Le président de Fenalco, Jaime Alberto Cabal, a averti que le décret minerait la stabilité économique, la confiance légitime et la sécurité juridique. Il a argué que l'attribution de l'urgence à l'échec de la réforme fiscale ignore les pouvoirs législatifs du Congrès et manque de déclencheurs imprévisibles, tels que des fluctuations des prix du pétrole ou des taux d'intérêt, demandant une suspension provisoire.
Le président d'Andi, Bruce Mac Master, l'a qualifié d'« profondément inconstitutionnel », notant qu'il s'agit de la dixième urgence en trois ans et de la quatrième sous le président Gustavo Petro. Il a soutenu qu'il n'y a aucune justification pour qualifier un déficit de 2,9 % de perturbation grave.

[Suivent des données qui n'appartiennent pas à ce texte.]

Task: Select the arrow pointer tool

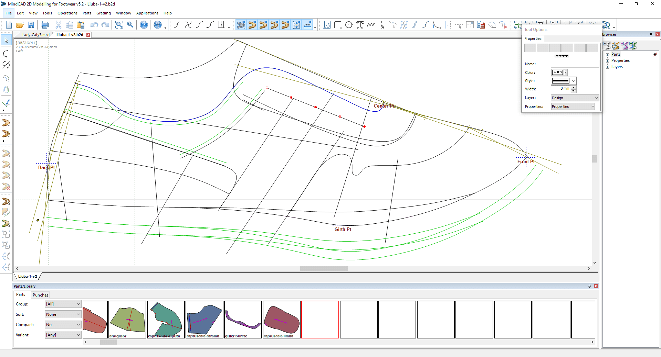Action: (6, 40)
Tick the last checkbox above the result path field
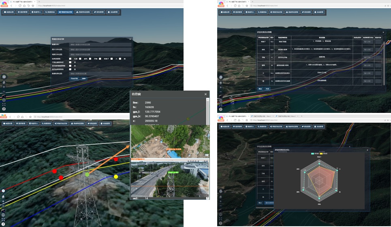The height and width of the screenshot is (227, 391). [x=71, y=69]
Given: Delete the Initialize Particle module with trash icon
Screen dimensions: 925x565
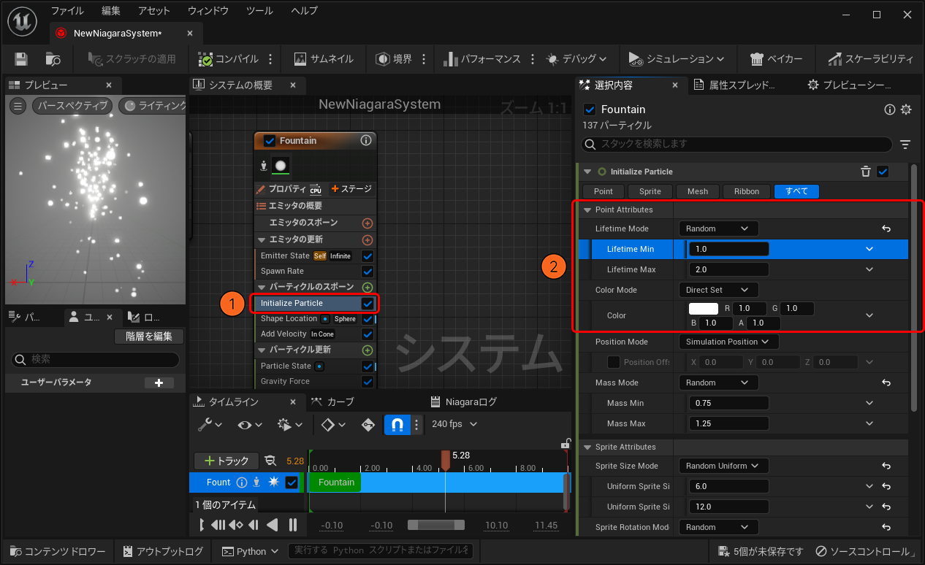Looking at the screenshot, I should tap(865, 172).
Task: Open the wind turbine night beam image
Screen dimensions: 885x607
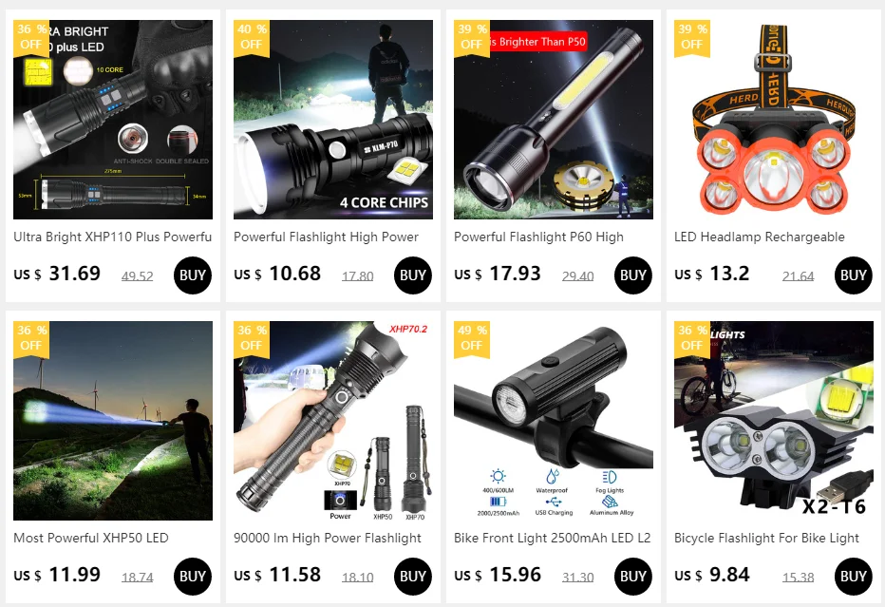Action: pos(113,421)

Le Conseil national des entreprises et Aliadas ont fait écho à ces sentiments, se référant à des alertes antérieures du Comité autonome de la règle fiscale sur des problèmes fiscaux prévisibles.
Les analyses économiques étayent leur argumentation : un rapport de la Banque de la République de 2010 a mis en lumière comment les impôts sur le patrimoine des entreprises déforment les PME en limitant le crédit, l'investissement, la productivité et l'emploi, les décrivant comme une « confiscation du capital des entreprises ». Le directeur de Fedesarrollo, Luis Fernando Mejía, a souligné que le déficit est inférieur à 3 % du budget, rendant intenable les allégations de perturbation grave.
Les groupes ont demandé un examen urgent de la cour, même pendant les vacances judiciaires, pour éviter des dommages irréversibles.